Try it: Find where "This screenshot has height=795, width=1317." appears in the entries below. That line and all lines after it, through the last, are to be duplicated exactly, with nothing else.

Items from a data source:

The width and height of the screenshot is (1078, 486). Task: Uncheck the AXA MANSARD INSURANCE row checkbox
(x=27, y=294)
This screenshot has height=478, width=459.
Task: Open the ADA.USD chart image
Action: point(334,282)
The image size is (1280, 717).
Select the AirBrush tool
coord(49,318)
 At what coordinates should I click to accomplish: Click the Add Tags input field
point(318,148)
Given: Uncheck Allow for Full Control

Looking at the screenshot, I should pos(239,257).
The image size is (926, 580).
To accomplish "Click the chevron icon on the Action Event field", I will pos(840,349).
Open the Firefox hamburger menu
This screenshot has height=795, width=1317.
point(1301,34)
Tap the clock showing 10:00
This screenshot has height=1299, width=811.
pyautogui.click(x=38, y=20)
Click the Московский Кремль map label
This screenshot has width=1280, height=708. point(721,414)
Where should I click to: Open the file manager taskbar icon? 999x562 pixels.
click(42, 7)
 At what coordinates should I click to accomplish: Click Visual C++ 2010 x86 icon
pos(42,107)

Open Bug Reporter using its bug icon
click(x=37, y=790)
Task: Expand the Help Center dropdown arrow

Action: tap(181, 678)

Expected answer:
This screenshot has height=795, width=1317.
point(1301,34)
Tap the clock showing 10:00
This screenshot has height=1299, width=811.
pyautogui.click(x=38, y=20)
Click the Московский Кремль map label
This screenshot has width=1280, height=708. point(721,414)
Where should I click to: Open the file manager taskbar icon? 999x562 pixels.
click(42, 7)
 At what coordinates should I click to accomplish: Click Visual C++ 2010 x86 icon
pos(42,107)

Open Bug Reporter using its bug icon
click(x=37, y=790)
Task: Expand the Help Center dropdown arrow

Action: tap(181, 678)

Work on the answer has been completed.